- Task statement -
In the article about tourists returning to Paris, from what date will Bateaux Parisiens start operating its boats seven days a week?

===== Provided text

PARIS: American couple Oscar Galeas and Stephany Novoa had to cut short their honeymoon in Europe because of COVID-19. This month they were back to try again, part of a trickle of tourists visiting Paris as the pandemic eases.
"We're finishing our honeymoon," said Novoa, on board a Paris tourist boat making its way last Friday along the river Seine past Notre Dame cathedral and the Eiffel Tower.
The flow of tourists to Paris, many of them from Asia and the United States, dried up almost completely last year, when the COVID-19 pandemic struck and governments around the world imposed travel restrictions.
Now, with infection rates falling, France is gradually easing restrictions. A mandate requiring people to wear masks outdoors has been dropped, and a night-time curfew was rescinded.
That has brought some tourists back, though still in numbers well short of pre-pandemic levels.
Alain Thevenet is sales manager for Bateaux Parisiens, which operates tourist boats on the Seine, and he is betting on a strong bounce-back.
From July 1, the company will start operating its boats seven days a week.
"It's starting again, and that's already great," he said. "It's encouraging to see the good weather and that there are many tourists in Paris: Americans, Spanish, Germans."
Last year, Novoa and Galeas had been on the first leg of their honeymoon, in Amsterdam. They had a flight booked on March 14 for the second leg in Paris.
But on the day they were due to fly, the U.S. government declared COVID-19 a national emergency and imposed a ban on travel from Europe. The couple dropped the trip to Paris, and flew home.
"Now we came back," Novoa said on board the tourist boat.
"A year-and-a-half later," said her husband.

==========
===== Data under study

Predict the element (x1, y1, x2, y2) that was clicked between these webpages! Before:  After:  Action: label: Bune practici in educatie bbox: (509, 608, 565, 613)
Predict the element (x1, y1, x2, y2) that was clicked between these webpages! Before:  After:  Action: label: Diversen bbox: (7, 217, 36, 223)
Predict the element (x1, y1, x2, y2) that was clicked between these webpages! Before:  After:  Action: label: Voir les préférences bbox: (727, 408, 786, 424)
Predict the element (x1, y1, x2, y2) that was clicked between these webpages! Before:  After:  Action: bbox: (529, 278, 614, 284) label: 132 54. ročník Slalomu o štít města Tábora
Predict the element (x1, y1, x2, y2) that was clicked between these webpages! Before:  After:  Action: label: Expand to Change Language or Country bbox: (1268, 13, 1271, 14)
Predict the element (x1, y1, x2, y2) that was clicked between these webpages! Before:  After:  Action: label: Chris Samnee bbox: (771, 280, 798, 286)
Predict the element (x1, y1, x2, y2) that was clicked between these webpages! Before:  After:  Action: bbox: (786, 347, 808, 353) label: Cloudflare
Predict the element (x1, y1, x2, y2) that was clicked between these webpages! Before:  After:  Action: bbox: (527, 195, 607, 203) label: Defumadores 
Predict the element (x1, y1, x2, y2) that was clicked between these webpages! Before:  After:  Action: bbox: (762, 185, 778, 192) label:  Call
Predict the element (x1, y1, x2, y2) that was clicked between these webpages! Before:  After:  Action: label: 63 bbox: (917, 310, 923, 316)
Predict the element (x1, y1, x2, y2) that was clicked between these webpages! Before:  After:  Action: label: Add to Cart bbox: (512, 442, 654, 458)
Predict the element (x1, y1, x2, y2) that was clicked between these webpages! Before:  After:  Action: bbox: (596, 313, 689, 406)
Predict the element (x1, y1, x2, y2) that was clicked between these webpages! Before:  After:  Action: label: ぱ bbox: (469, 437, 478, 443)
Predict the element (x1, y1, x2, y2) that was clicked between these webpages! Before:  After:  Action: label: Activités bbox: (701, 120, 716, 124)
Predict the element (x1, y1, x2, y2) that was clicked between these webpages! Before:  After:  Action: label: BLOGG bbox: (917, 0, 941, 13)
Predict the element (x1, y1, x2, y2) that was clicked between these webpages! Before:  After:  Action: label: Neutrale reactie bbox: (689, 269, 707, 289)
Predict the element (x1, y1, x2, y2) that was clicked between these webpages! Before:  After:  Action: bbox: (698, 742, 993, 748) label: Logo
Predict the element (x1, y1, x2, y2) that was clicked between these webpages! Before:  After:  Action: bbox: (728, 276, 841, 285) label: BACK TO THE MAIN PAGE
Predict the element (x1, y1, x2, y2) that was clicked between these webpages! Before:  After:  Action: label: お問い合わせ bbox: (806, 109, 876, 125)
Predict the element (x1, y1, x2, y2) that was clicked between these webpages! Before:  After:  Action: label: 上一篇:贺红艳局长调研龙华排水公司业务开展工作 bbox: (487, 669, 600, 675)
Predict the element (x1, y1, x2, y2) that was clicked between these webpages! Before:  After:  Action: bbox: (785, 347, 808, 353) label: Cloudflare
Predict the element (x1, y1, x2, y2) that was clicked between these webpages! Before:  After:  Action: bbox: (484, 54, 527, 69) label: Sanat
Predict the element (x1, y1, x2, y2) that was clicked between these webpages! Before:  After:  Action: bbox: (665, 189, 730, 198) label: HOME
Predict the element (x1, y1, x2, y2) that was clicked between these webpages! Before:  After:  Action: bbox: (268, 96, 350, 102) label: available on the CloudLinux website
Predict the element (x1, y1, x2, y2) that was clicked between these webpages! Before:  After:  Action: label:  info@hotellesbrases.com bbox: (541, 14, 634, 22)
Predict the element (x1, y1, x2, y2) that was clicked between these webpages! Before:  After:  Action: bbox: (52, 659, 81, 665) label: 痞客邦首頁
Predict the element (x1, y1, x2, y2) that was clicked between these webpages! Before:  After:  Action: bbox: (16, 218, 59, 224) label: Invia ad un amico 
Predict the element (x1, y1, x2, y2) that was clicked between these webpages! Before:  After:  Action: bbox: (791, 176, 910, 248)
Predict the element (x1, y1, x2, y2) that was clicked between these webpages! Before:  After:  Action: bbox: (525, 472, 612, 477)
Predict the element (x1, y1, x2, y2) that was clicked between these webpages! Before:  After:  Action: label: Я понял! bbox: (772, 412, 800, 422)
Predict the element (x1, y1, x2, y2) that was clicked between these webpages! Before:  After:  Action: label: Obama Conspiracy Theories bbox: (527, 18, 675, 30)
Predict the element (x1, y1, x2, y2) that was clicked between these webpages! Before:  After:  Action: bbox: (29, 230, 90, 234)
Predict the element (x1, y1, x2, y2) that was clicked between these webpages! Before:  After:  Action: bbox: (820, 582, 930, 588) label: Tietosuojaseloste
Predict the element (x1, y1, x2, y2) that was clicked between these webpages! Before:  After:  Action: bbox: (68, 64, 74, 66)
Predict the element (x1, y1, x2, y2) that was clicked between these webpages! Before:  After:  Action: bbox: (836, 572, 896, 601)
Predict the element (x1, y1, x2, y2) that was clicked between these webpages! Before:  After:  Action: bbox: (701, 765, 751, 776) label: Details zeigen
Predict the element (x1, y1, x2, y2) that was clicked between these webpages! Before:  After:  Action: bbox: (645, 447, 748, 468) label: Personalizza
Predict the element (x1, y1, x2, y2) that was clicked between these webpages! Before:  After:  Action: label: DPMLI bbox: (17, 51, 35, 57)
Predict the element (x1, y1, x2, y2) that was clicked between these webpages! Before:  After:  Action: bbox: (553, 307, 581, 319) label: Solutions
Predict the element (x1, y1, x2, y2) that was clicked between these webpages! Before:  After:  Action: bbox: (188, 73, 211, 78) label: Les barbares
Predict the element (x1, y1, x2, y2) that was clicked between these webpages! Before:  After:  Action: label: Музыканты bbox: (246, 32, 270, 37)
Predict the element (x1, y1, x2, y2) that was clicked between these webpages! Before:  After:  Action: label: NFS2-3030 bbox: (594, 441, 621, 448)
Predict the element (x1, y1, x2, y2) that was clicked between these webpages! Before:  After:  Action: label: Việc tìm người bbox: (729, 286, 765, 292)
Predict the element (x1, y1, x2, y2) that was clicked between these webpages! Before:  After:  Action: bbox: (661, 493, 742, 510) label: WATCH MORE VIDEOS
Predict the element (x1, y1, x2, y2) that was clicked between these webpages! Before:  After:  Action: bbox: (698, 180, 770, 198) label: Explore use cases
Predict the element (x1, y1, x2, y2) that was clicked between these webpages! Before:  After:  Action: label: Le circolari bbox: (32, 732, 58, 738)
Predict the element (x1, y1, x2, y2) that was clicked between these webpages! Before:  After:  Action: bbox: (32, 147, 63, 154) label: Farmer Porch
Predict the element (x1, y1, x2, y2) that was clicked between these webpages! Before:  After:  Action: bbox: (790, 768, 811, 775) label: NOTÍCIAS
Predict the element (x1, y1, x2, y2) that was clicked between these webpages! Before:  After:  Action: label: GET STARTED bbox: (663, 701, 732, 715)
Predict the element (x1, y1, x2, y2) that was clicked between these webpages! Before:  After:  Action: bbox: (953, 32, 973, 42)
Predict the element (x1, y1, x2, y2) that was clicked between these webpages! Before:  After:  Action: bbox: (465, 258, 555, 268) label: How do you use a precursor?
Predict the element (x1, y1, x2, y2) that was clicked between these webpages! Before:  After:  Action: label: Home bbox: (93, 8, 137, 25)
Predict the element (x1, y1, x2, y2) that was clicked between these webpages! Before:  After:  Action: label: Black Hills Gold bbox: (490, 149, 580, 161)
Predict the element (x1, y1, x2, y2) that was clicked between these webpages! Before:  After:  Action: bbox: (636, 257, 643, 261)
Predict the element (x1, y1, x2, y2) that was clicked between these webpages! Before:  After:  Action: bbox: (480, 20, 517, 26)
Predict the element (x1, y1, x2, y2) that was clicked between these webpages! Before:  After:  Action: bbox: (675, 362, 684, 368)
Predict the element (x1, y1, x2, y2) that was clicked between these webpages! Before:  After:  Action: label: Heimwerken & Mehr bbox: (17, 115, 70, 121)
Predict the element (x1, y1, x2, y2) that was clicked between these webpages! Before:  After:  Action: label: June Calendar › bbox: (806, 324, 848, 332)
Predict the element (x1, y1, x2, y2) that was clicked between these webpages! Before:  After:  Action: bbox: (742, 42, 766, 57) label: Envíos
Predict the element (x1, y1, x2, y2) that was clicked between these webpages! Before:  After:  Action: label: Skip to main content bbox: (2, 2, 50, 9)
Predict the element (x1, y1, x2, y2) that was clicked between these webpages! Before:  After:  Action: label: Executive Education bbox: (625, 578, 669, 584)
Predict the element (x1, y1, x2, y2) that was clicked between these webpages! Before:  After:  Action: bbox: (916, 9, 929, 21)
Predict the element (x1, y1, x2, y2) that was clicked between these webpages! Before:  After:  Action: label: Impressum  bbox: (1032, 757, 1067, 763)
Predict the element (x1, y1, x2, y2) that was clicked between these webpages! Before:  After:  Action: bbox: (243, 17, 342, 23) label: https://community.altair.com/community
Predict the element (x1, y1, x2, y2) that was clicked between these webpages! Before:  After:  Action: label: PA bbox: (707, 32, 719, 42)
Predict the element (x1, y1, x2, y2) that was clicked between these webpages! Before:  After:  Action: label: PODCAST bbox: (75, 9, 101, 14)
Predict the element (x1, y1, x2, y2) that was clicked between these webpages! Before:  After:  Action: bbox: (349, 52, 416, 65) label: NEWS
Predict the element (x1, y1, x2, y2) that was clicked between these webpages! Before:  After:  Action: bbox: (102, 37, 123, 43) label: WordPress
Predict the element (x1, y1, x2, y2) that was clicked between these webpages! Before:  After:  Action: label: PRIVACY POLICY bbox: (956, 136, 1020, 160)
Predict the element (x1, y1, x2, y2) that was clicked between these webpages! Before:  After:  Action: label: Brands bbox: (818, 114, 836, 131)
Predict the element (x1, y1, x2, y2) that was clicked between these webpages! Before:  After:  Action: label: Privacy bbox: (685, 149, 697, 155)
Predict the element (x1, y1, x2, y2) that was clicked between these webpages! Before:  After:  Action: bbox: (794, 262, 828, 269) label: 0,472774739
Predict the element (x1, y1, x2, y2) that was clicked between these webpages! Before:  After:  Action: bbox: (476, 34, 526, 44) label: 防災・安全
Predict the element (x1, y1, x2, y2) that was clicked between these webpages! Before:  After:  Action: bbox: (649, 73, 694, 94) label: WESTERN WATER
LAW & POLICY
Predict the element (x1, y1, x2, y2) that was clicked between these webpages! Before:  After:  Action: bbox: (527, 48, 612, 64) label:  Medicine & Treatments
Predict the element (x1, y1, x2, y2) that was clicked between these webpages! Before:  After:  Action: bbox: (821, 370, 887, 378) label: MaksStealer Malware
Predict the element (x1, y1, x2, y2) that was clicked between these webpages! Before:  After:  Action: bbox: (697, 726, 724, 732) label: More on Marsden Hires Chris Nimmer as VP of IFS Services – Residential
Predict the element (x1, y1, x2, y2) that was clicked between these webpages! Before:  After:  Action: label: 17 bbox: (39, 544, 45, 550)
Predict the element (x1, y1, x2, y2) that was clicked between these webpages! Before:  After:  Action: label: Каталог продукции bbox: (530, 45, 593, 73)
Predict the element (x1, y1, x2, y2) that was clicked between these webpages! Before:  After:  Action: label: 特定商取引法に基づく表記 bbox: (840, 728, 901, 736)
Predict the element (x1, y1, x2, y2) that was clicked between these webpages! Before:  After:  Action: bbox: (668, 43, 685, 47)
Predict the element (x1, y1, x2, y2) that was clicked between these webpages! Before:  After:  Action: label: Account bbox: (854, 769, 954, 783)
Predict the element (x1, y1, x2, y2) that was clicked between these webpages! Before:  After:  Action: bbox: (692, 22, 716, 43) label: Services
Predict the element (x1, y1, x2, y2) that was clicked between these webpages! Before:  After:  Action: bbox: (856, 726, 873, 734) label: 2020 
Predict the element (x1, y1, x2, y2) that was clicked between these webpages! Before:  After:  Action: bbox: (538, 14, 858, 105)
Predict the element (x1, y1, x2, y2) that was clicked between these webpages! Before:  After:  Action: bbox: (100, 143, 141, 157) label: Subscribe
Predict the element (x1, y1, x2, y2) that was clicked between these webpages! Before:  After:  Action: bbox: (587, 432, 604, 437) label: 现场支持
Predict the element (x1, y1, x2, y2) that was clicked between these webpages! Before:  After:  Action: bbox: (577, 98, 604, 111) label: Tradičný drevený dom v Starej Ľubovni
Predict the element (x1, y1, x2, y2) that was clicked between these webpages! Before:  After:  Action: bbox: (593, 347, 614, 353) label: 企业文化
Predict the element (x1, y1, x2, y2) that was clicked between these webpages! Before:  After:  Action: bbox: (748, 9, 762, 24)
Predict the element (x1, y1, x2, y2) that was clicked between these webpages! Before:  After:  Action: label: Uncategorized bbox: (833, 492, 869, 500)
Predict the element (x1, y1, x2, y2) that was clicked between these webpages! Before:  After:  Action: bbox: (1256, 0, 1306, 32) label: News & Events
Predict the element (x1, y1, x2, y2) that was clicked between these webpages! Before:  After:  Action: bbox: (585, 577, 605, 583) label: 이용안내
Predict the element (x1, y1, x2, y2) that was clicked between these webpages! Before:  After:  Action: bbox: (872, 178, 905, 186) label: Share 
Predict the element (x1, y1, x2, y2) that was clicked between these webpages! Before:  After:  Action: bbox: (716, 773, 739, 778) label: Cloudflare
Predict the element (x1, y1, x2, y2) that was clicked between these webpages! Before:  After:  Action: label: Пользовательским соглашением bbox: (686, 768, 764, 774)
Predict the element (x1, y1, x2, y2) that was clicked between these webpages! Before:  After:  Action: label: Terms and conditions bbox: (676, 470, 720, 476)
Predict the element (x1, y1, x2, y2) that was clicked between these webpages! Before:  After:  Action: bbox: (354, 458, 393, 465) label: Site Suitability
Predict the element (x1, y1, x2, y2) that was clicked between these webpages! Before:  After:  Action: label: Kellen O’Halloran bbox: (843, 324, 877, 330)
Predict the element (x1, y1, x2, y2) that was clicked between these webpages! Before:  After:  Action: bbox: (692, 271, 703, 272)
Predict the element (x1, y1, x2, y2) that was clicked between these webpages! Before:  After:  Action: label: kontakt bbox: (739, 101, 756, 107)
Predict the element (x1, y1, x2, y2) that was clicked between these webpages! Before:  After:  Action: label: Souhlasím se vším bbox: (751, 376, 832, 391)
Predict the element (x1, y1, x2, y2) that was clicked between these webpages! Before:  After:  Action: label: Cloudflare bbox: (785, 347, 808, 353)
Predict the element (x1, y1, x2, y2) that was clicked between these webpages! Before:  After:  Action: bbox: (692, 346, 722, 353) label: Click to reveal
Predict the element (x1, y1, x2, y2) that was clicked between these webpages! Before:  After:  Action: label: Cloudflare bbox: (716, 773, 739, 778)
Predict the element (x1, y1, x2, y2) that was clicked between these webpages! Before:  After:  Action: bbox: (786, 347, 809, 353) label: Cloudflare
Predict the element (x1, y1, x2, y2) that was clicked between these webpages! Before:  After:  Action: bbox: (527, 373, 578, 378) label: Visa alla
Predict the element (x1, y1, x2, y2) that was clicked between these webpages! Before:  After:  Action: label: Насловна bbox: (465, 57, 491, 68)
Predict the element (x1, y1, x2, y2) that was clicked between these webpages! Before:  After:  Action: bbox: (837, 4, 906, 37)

==========

- Exercise response -
From July 1.